Currently, therefore, it would be harder to target drugs to early liver disease as we are less certain which patients have disease with potential to progress, and how to pick up progression early. Similar issues to treatment of early disease, such as cost and willingness of patients to take drugs by non-oral routes if asymptomatic would also apply to management of early liver disease.

Conclusion

The obstacles to early diagnosis and treatment could be seen as similar in nature to one another. A lack of awareness of the condition, naturally arising from its rarity, has led to a paucity of treatment research and development until recently; meaning there is only one disease-specific therapy, augmentation therapy, available at present. Even this treatment has had trouble convincing regulators of its efficacy, thus erecting barriers for patients trying to access it. The nature of the disease, presenting with two different pathologies, has made developing a universal treatment difficult.
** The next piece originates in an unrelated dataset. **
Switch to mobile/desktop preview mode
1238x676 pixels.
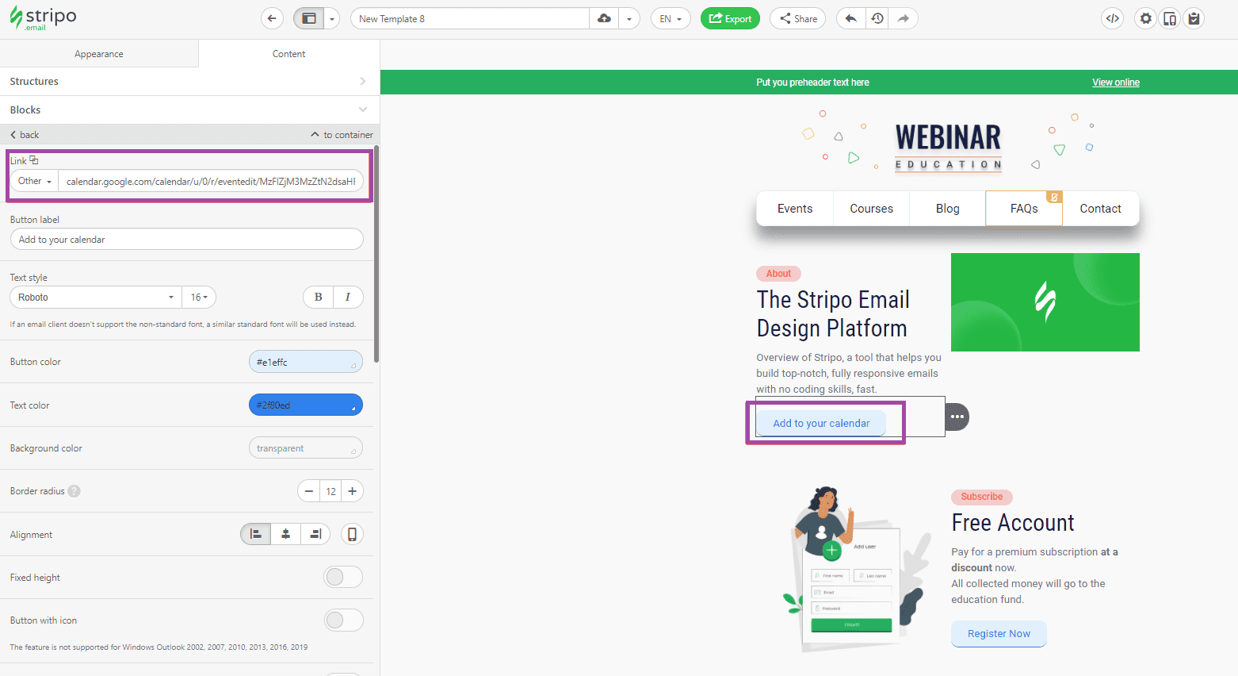(x=1169, y=17)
Detecting all cases of AATD and showing its true prevalence in our population would not only give clinical researchers the chance to conduct large RCTs, but also sound the alarm to the research community at large that there is action needed to be taken in helping remove the significant disease burden AATD places on patients. To address this is likely to require public health programs, investment in validated test strategies accessible to all clinicians, as well as widespread education of the physician and patient community, especially in areas where the disease is most likely to present – pulmonology, hepatology, and pediatrics, alongside primary care clinicians who conduct COPD reviews in most countries.

Disclosure

MQ, PE, and AP report no competing interests. AMT reports grants and personal fees from CSL Behring and Vertex and grants from Grifols and Arrowhead Inc, outside the submitted work, has had grants or honoraria from CSL Behring, Vertex, Arrowhead and Grifols within the last 5 years, and grant funding from Alpha 1 Foundation, ATS Foundation and Chest Foundation for work in AATD, and reports no other potential conflicts of interest for this work.